The only place network latency comes into play is from a Web client to the server. Network latency within a cloud cluster is negligible. We use a cluster bridge that batches and compresses traffic between clusters (first did that to solve Kafka performance problems).

Java method calls are slower than C function calls which are slower than assembly language BALR statements. Why isn't everyone just using assembly language? They aren't because the CPU isn't the bottleneck, persistent storage, even with SSDs is still the limiting performance bottleneck within a cluster.

The greatest challenge for commercial software development is not application performance.

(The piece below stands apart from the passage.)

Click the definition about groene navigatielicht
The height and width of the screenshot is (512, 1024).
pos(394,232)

It's the speed with which good software can be developed and the speed with which its functionality can be iterated to keep up with competitive pressure.

The speed with which reliable, dynamically scalable software can be developed and iterated is dependent upon the component model we choose and the communications and organizational models we implement.

The primary reason we are pursuing the microservice architectural pattern is for its potential development, deployment, configuration, and operational benefits — not its performance. Properly designed, microservices cope with responsiveness and throughput issues through horizontal scaling. Processing power is cheaper and much easier to acquire than skilled technical talent. The greatest benefit microservices provide in raw throughput is from using reactive, reentrant, single-threaded, totally asynchronous actor model microservices. It works for Node.js and it’s definitely working for us.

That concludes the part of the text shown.